**DESAFIO:** Cite na íntegra o texto sobre isenções heterônomas, sem nenhuma alteração.

**TEXTO PARA LEITURA:**
AS ISENÇÕES HETERÔNOMAS E A VEDAÇÃO CONSTITUCIONAL

O poder de isentar apresenta simetria com o poder de tributar, isto é, "o poder de isentar é o próprio poder de tributar visto ao inverso". Assim, da mesma forma que existem limitações constitucionais ao poder de tributar, observam-se limites que não podem ser ultrapassados pelo poder de isentar.

Como visto, a isenção, em princípio, pode ser considerada como renúncia ao poder de tributar, isto é, autolimitação de competência tributária. No entanto, é possível verificar que, excepcionalmente, ela pode decorrer de limitações heterônomas ao poder de tributar, como nas hipóteses de isenções, concedidas por leis complementares, de tributos estaduais e municipais.

Tal situação podia ser verificada no parágrafo 2º, do artigo 19, da Constituição Federal de 1967, com a redação dada pela Emenda nº 1/69, que estabelecia o seguinte dispositivo:

"A União, mediante lei complementar e atendendo ao relevante interesse social ou econômico nacional, poderá conceder isenção de impostos estaduais e municipais."

Tanto GERALDO ATALIBA quanto SOUTO MAIOR BORGES entendem que este dispositivo possuía um caráter excepcional na sistemática constitucional de repartição de competências legislativas. No entender desses autores, este dispositivo não visava a invalidar a eficácia do princípio da isonomia, mas apenas confirmava, pela exceção, a existência da igualdade jurídica entre a União, os Estados-membros e os Municípios.

**LINHAS ARMAZENADAS:**
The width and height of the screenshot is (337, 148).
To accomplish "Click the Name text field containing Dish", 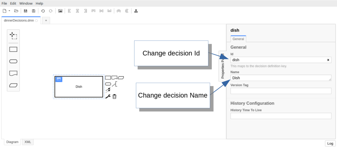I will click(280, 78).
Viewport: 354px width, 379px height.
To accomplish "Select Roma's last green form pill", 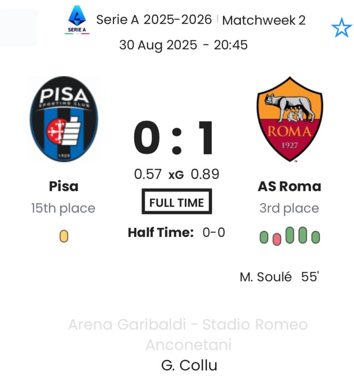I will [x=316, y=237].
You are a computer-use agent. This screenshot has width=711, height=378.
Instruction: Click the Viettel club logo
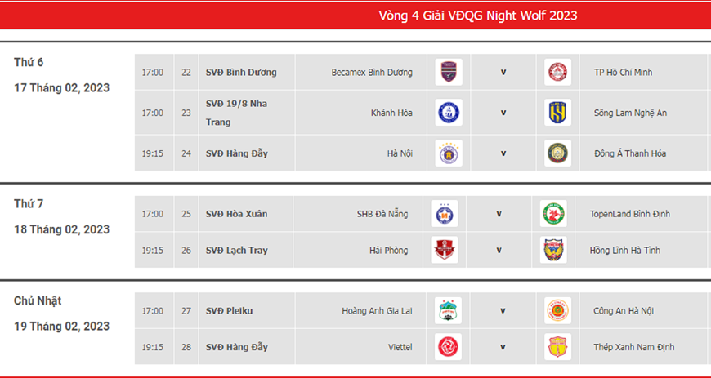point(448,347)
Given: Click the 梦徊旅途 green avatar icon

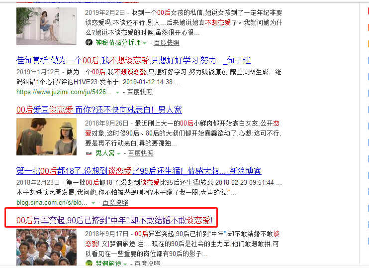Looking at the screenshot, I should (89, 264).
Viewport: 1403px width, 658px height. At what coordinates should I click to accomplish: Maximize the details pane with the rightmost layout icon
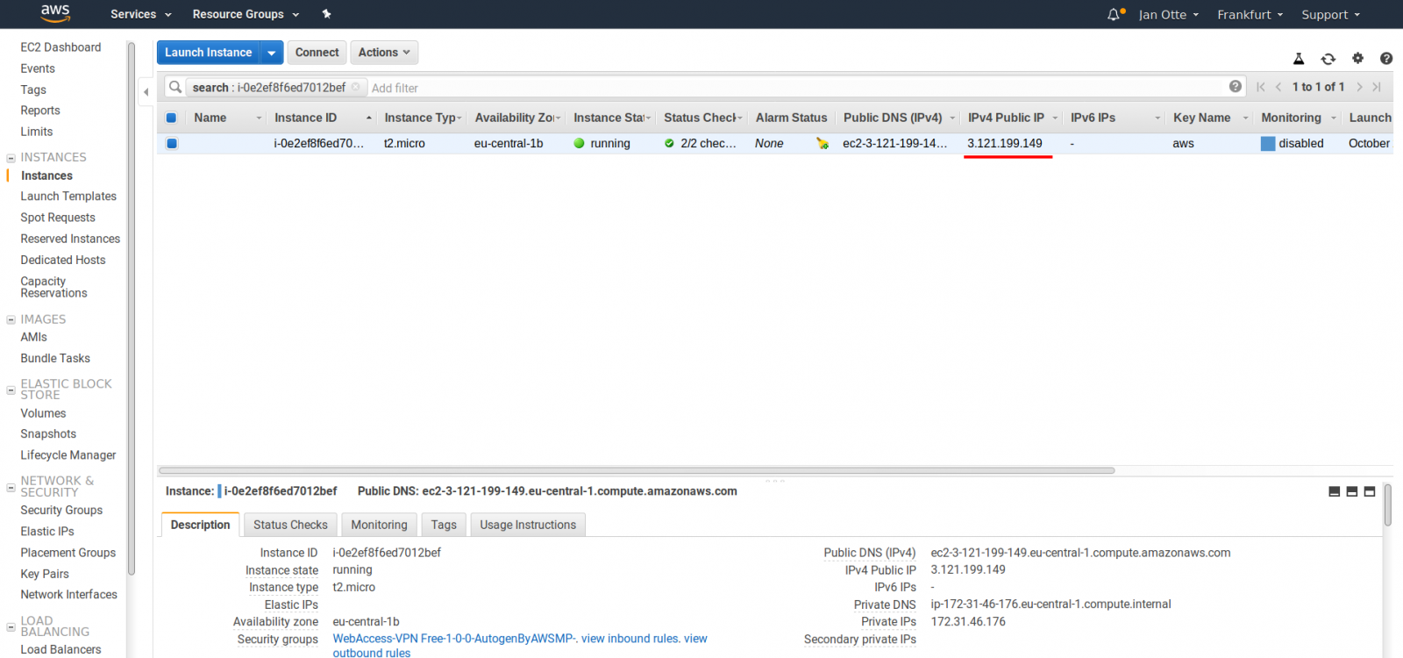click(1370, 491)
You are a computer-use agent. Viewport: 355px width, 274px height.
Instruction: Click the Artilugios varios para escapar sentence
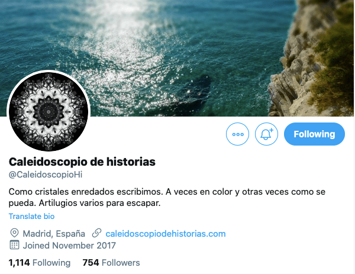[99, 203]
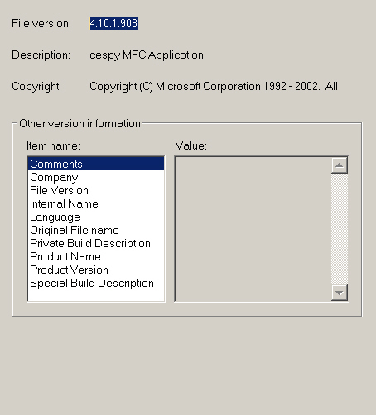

**SOLUÇÃO:**
AS ISENÇÕES HETERÔNOMAS E A VEDAÇÃO CONSTITUCIONAL

O poder de isentar apresenta simetria com o poder de tributar, isto é, "o poder de isentar é o próprio poder de tributar visto ao inverso". Assim, da mesma forma que existem limitações constitucionais ao poder de tributar, observam-se limites que não podem ser ultrapassados pelo poder de isentar.

Como visto, a isenção, em princípio, pode ser considerada como renúncia ao poder de tributar, isto é, autolimitação de competência tributária. No entanto, é possível verificar que, excepcionalmente, ela pode decorrer de limitações heterônomas ao poder de tributar, como nas hipóteses de isenções, concedidas por leis complementares, de tributos estaduais e municipais.

Tal situação podia ser verificada no parágrafo 2º, do artigo 19, da Constituição Federal de 1967, com a redação dada pela Emenda nº 1/69, que estabelecia o seguinte dispositivo:

"A União, mediante lei complementar e atendendo ao relevante interesse social ou econômico nacional, poderá conceder isenção de impostos estaduais e municipais."

Tanto GERALDO ATALIBA quanto SOUTO MAIOR BORGES entendem que este dispositivo possuía um caráter excepcional na sistemática constitucional de repartição de competências legislativas. No entender desses autores, este dispositivo não visava a invalidar a eficácia do princípio da isonomia, mas apenas confirmava, pela exceção, a existência da igualdade jurídica entre a União, os Estados-membros e os Municípios.